19 de abril de 2024

Críticas: Ramona

Madrid nunca fue tan neoyorquino.

Capítulo primero. Andrea Bagney adoraba Madrid y de este profundo amor surge Ramona (2022), su ópera prima. Planos arquitectónicos de la capital, en un minimalista blanco y negro, abren la película, en un intento de iguarla a la tan cinematográfica Nueva York o París. Para ella, sin importar la época del año, aquella ciudad que pocas veces había sido retratada como en el cine clásico, era en realidad una ciudad gris, pero llena de luminosidad.

Esta historia de amor por capítulos gira en torno a Ramona (Lourdes Hernández). Una treintañera huérfana que vuelve a la ciudad tras haber estado viviendo en el extranjero durante mucho tiempo y quiere ser actriz. Como suele ocurrir, su reencuentro con Madrid es agridulce. Estaba deseando volver para querer marcharse corriendo de nuevo. Comparte piso con su pareja de toda la vida, Nico (Francesco Carril), en el barrio de moda, Lavapiés, y de pronto conoce a Bruno (Bruno Lastra), un cineasta que busca una protagonista para su película y que se encapricha de ella. Con todos los clichés propios de su generación, Ramona no es un modelo a seguir, ni intenta serlo, porque no hay muchas personas que lo sean, ni a los treinta, ni a los cincuenta. Problemas generacionales, como la maternidad o el paro, se entremezclan con su terrible miedo al abandono y la necesidad de encontrarse a sí misma.

A través de los tres personajes, a veces tan excéntricos que parecen escritos por Woody Allen, la cineasta presenta un mumblecore costumbrista que se sostiene, en mayor parte, por las múltiples referencias cinematográficas que homenajea y la humildad de la cineasta en no tratar de esconderlas. Porque Ramona es como una película de Jonás Trueba en la que todos visten mejor, pero actúan peor. Y, sorprendentemente, funciona. La naturalidad que posee el film, en parte por haber sido grabado en 16mm y gracias a la espontaneidad del reparto, destacando la de Carril (veterano en este registro) y Lourdes Hernández (en su debut como actriz), consigue crear una historia lo bastante atractiva para quedarse un buen rato observando, y demuestra la magia que tiene rodar en celuloide.

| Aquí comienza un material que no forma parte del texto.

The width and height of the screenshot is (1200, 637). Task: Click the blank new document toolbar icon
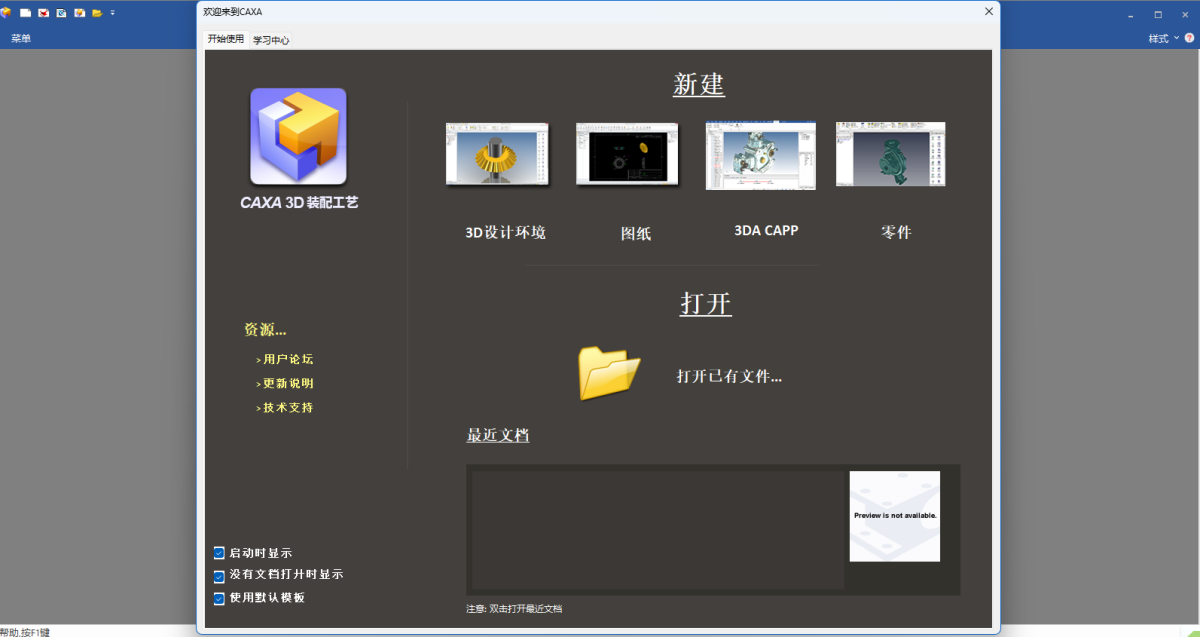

Y es que, si ya de normal la mayoría de los madrileños creemos que estamos en Times Square cada vez que paseamos por Gran Vía, Pol Orpinell consigue que durante una hora y media cumplamos este sueño. A través del blanco y negro, y planos que dan ganas de volver a ver Frances Ha (Noah Baumbach, 2012), el director de fotografía catalán (quién lo diría) hace que los bares, la rutina y hasta una ciudad de 6 millones de personas parezca acogedora y tranquila. Sin embargo, juega con el cambio a color, haciendo que solo surja en aquellos momentos “meta” cinematográficos en los que Ramona se enfrenta de forma consciente a la cámara y se desnuda emocionalmente, con una profundidad que recuerda a la de Nastassja Kinski en Paris, Texas (Wim Wenders, 1984). De esta forma, roba a la ficción el gris wilderiano para trasladarlo a la realidad y viceversa.

Pero no cualquier realidad, sino una en la que la pandemia jamás existió y donde Russian Red es solo un tono de pintalabios. De esta forma, Bagney crea su propio retrato de Madrid. Un lugar en el que a las casualidades, como ocurre con el encontronazo entre los protagonistas, se le llama magia, en donde el esnobismo resulta hasta cómico y en el que, como suele ocurrir en la vida real, las vidas de los personajes acaban en el mismo punto de partida.